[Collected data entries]
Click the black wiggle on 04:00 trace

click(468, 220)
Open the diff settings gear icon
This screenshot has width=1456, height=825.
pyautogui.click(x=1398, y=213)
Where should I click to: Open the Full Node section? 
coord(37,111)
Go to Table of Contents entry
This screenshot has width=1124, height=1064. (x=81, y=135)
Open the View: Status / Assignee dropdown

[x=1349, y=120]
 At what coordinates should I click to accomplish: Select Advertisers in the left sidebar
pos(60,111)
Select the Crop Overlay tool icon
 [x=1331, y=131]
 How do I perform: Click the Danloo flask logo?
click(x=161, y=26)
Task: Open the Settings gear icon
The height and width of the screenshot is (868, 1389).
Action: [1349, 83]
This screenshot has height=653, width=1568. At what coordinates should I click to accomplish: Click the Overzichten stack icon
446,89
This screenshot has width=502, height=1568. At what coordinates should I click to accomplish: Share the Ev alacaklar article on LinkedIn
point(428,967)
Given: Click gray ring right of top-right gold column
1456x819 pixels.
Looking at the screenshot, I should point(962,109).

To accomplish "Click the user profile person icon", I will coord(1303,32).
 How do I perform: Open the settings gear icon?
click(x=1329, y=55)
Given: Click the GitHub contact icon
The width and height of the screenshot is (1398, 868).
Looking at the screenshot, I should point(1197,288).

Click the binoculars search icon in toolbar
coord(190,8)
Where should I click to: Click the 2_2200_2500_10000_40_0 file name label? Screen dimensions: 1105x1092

REQUIRED ACTION: Print the entries once more, identical in every line.

COMPLETED TASK:
Click the black wiggle on 04:00 trace

click(468, 220)
Open the diff settings gear icon
This screenshot has width=1456, height=825.
pyautogui.click(x=1398, y=213)
Where should I click to: Open the Full Node section? 
coord(37,111)
Go to Table of Contents entry
This screenshot has width=1124, height=1064. (x=81, y=135)
Open the View: Status / Assignee dropdown

[x=1349, y=120]
 At what coordinates should I click to accomplish: Select Advertisers in the left sidebar
pos(60,111)
Select the Crop Overlay tool icon
 [x=1331, y=131]
 How do I perform: Click the Danloo flask logo?
click(x=161, y=26)
Task: Open the Settings gear icon
The height and width of the screenshot is (868, 1389).
Action: [1349, 83]
This screenshot has height=653, width=1568. At what coordinates should I click to accomplish: Click the Overzichten stack icon
446,89
This screenshot has width=502, height=1568. At what coordinates should I click to accomplish: Share the Ev alacaklar article on LinkedIn
point(428,967)
Given: Click gray ring right of top-right gold column
1456x819 pixels.
Looking at the screenshot, I should point(962,109).

To accomplish "Click the user profile person icon", I will coord(1303,32).
 How do I perform: Open the settings gear icon?
click(x=1329, y=55)
Given: Click the GitHub contact icon
The width and height of the screenshot is (1398, 868).
Looking at the screenshot, I should point(1197,288).

Click the binoculars search icon in toolbar
coord(190,8)
Where should I click to: Click the 2_2200_2500_10000_40_0 file name label? Screen dimensions: 1105x1092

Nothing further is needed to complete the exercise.